As an educational leader in computational science, Wittenberg is a co-sponsor of the event, billed as an opportunity to connect Ohio's bioinformatics and bioscience research leaders. Wittenberg's Director of Computational Science Eric Stahlberg, who also works for Ohio Supercomputer Center (OSC), is one of the sponsorship chairs and a member of the conference's steering committee. Fadi Michael, class of 2008 from Springfield, Ohio, will also make a presentation during one of the conference's poster sessions. Michael is currently an intern working in the Biopathology Center at Columbus Children's Research Institute, preparing tools and information for tomorrow's pediatric disease research.

Stahlberg, who will also serve as a panel moderator during the event, said the conference is intended to build relationships between academic, industrial and government researchers interested in informatics and life sciences throughout the state. In addition to an interdisciplinary forum on bioinformatics and computational biology, six keynote speakers from prominent American and Canadian universities, are scheduled to make presentations during the event.

"Bridging communities of expertise is essential to continued progress in the evolving fields of computational biology and bioinformatics," Stahlberg said. "The combination of the different backgrounds offer the perspectives needed to innovate as the different disciplines first begin to blend."

Wittenberg has been a forerunner in undergraduate computational science for several years and was one of the first in the nation to offer a formal program in it. Recently retired Professor of Computer Science Jim Noyes, a member of the statewide users' group for OSC since its inception, drafted a white paper that included a proposal for computational science and the development of technological resources in 1997, long before computational science was on most schools' educational radar.

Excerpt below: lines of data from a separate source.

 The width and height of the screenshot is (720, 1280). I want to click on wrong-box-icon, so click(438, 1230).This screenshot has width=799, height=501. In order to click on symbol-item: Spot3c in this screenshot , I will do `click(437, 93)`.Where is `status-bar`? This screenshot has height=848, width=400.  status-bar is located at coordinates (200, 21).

The computational science program became a reality when the expanded Barbara Deer Kuss Science Center opened in 2003, providing state-of-the-art facilities, equipment and laboratories, including a 64-bit WARP (Wittenberg Advanced Research Processors) cluster of computers. The compute nodes consist of 12 dual processor nodes and one quad processor node (28 compute processors in all). Each node utilizes 1.6 GHz processors. The dual processor nodes have two gigibytes (GB) of RAM and the quad processor has eight GB of RAM. There is approximately 1.7 terabytes (TB) of disk space. Its purpose is to solve challenging science problems that cannot be easily solved on regular workstations.

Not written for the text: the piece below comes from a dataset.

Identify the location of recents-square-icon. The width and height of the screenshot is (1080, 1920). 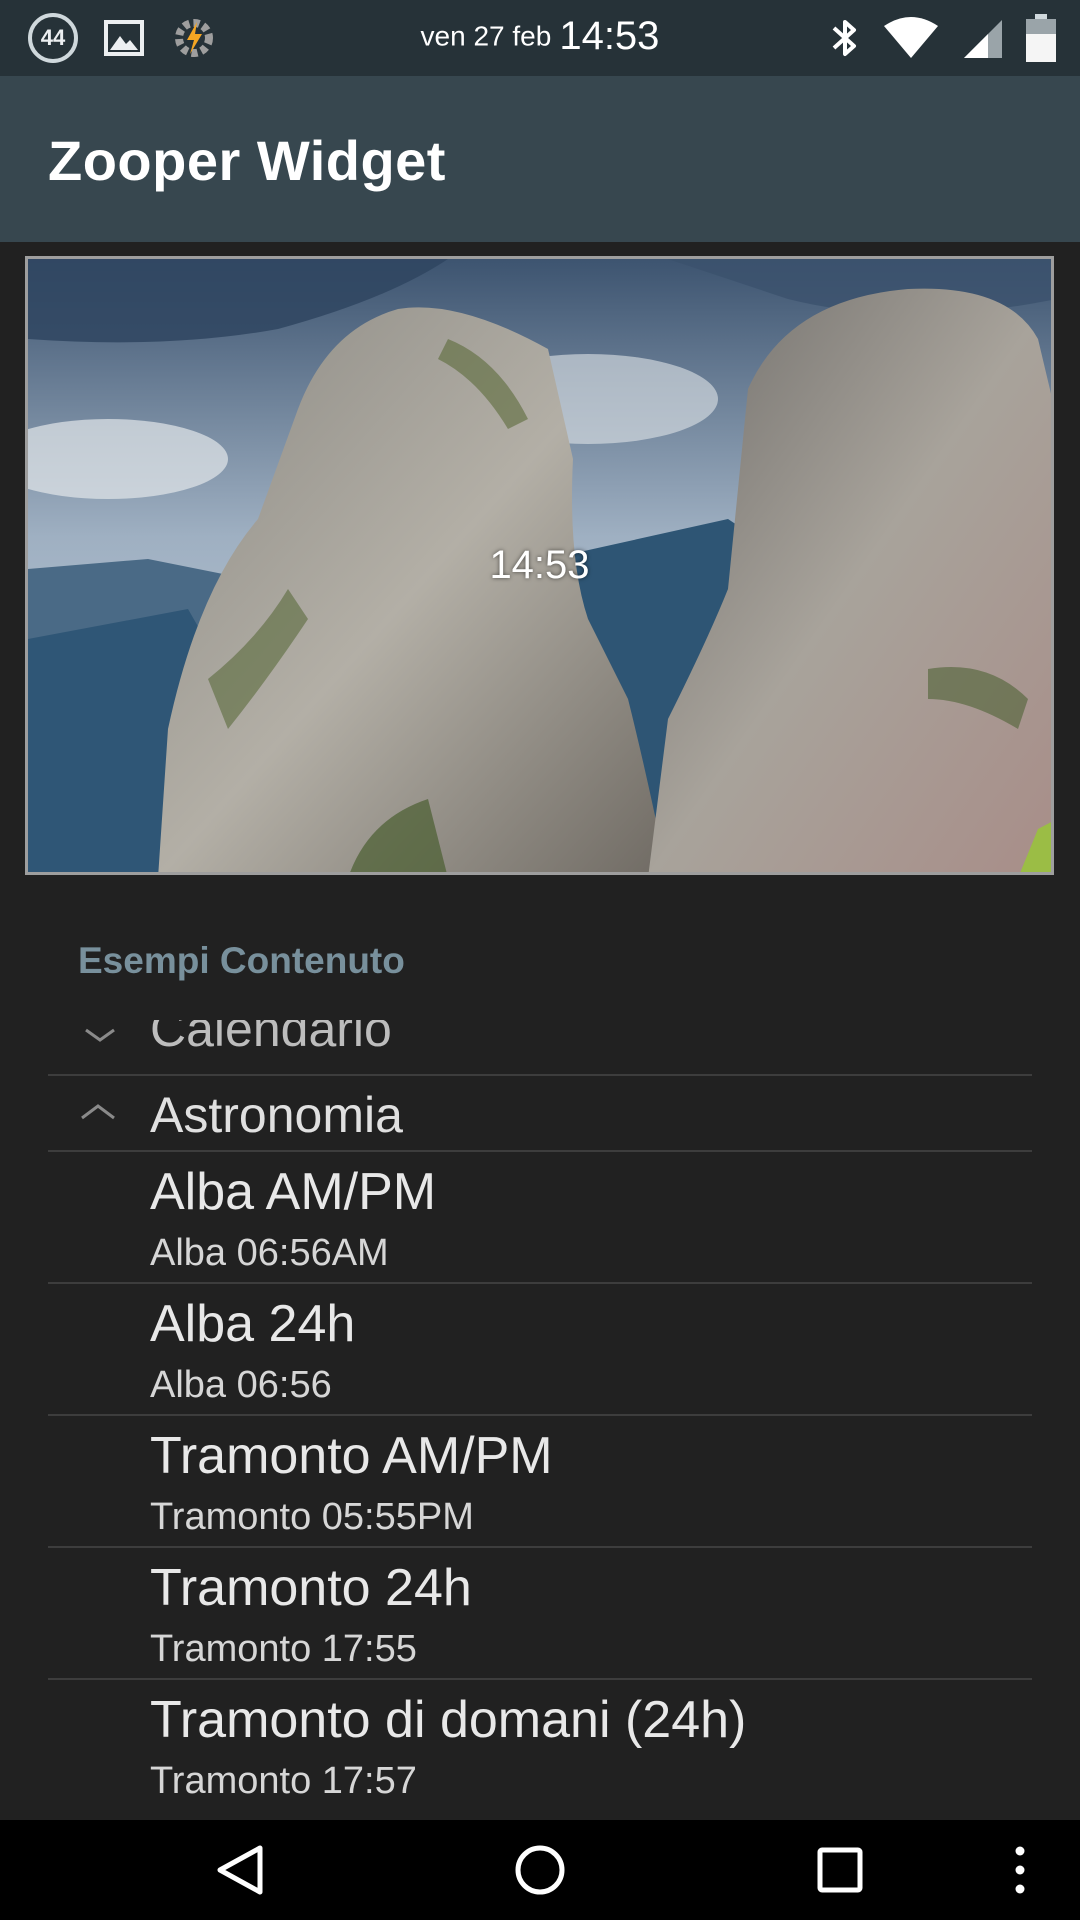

Computational science is a research discipline that combines the methodologies of computer science with the techniques of applied mathematics to model and solve problems in the natural and social sciences. Traditionally, research was performed in a laboratory mixing chemicals or by developing theories, but computational science allows researchers to work through modeling and simulation, as they do when designing aircraft or mapping the human genetic code.

Stahlberg is working to set a direction for computational science at Wittenberg, with a focus on creating applications for the field across disciplines. He believes the integration of computational science across the liberal arts curriculum at Wittenberg will continue to set the university apart in the emerging field.

He hopes to build upon the congressional funding earmarked for collaborative research efforts between Wittenberg, Wright-Patterson Air Force Base and OSC that was announced in 2005, as well as the Course, Curriculum and Laboratory Improvement grant program funded by the National Science Foundation and directed by Capital University professors that was announced earlier this year.

"The future of computational science is very exciting. Computing challenges and emerging capabilities are requiring new perspectives on approaches in computational science, right as several disciplines are converging," Stahlberg said. "The discoveries and transformations brought about by computational science in the next few years will be nothing short of remarkable."